AI, Drones Inspecting Canadian Navy Vessels


Provider of AI-assisted digital inspection software Qii.AI announced earlier this month that it has entered into an agreement with Canada’s Naval Engineering Test Establishment for use of the platform in the Royal Canadian Navy’s ship inspection program.

Using the system, the company reports that ship inspections from drone imagery can be completed in a fraction of the time taken for traditional methods. The process is accelerated even further by artificial intelligence, automating the detection and measurement of issues in need of remediation, such as corrosion.

“We are extremely proud of the success we have had so far in working with the Canadian Navy through its Sandbox program, to bring this project to this point, and we are extremely excited to commence work customizing the full spectrum of our technological capabilities, from thermal, to visual, to sonar, to fit the Navy’s unique needs,” said Qii.AI CEO Michael H. Cohen.

“We’re very confident that once we have shown the efficiency and accuracy that we can add for Canada’s naval inspection program, other branches of the military and partner militaries will take notice.”

He adds that the technology offers the potential to be applied broadly across military and non-military shipping assets, and that he hopes this is the first of many such engagements with the Canadian Armed Forces as well as NATO partner forces.

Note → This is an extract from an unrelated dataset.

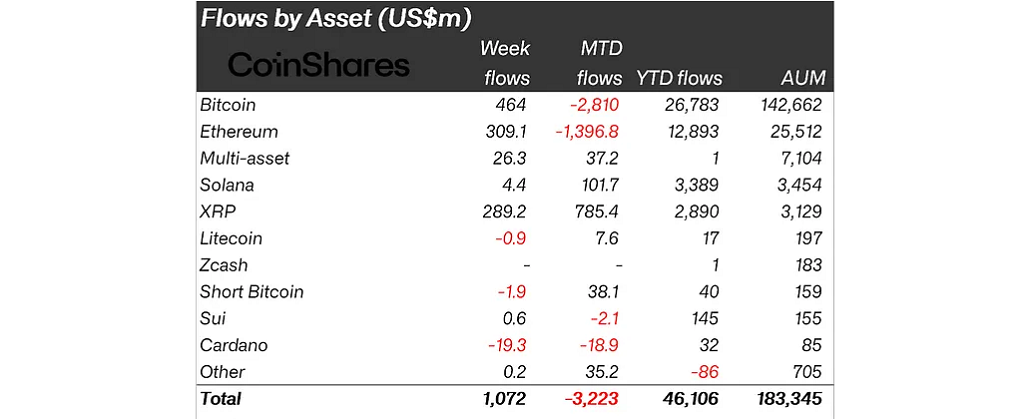The height and width of the screenshot is (419, 1024).
Task: Click the Short Bitcoin row label
Action: click(x=251, y=292)
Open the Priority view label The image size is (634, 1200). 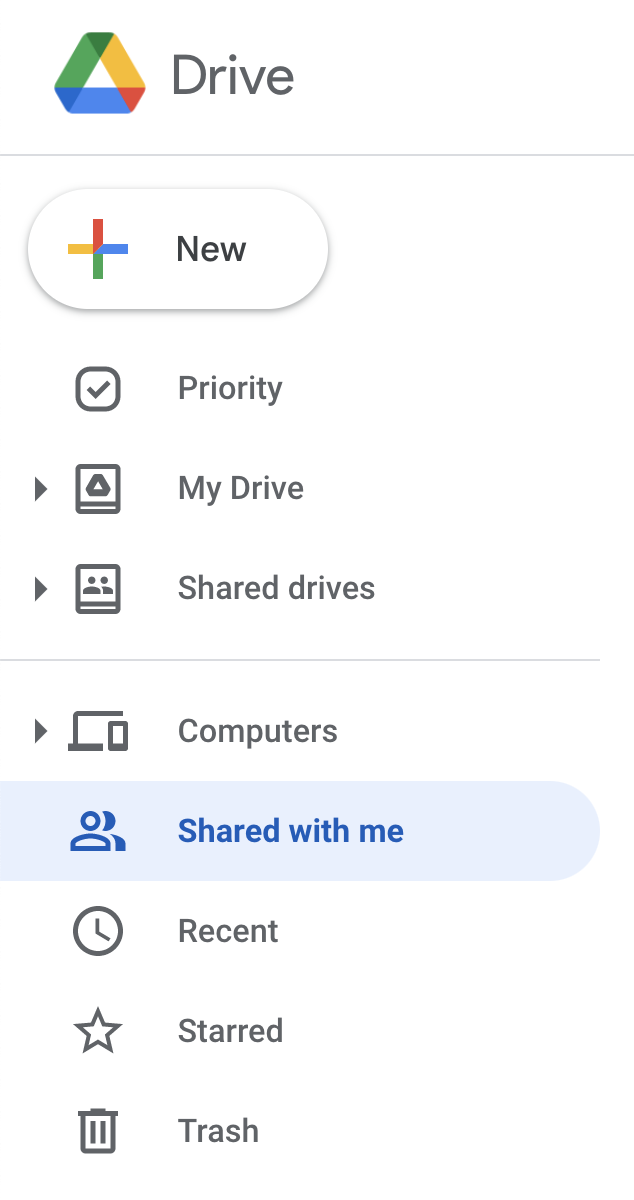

The visual data gathered for the new ship-inspection program will reportedly be carried out using small inspection drones from Skydio.

Skydio cofounder and CEO Adam Bry said, “autonomous drones will revolutionize naval inspections by creating comprehensive digital copies of vessels. Skydio 3D Scan automates the capture process, and partnering with Qii.AI enables an end-to-end AI-driven workflow to help operators make better decisions faster. We are excited to help build this program for the Royal Canadian Navy, and are looking forward to more success in this sector.”

Other Drone, AI Inspections

At the end of last year, it was reported that a researcher at Wayne State University wants to use robotics and artificial intelligence work previously utilized in Texas for the inspection of pipelines in Michigan. Led by the Dean of Wayne State’s College of Engineering, Ali Abolmaali, the team uses robotic inspection and AI research to determine the remaining service life of pipelines.

Abolmaali, who reportedly arrived from the University of Texas of Arlington, has previously secured more than $38 million in governmental grants and fundraising for his research projects to inspect and predict the remaining service life of existing sewer pipeline systems throughout the Dallas/Fort Worth area.

For the project, he built a robot prototype to inspect wear and tear on pipelines, saving cities millions in repair and maintenance costs.

The research team now uses five robots to inspect pipes with flow (sewer lines) or no flow (gravity or pressure lines) for structural defects and damage. Each robot is equipped with LiDAR, sonar, a panoramic 360-degree video camera and geographic information system used to display data to its location.

Abolmaali said that the LiDAR captures the profile above the fluid line, while the sonar reads data below the fluid line. According to the university, the unmanned, multi-sensor inspection robot enters pipeline systems through a manhole, maneuvering the pipes and providing video views for structural damage data.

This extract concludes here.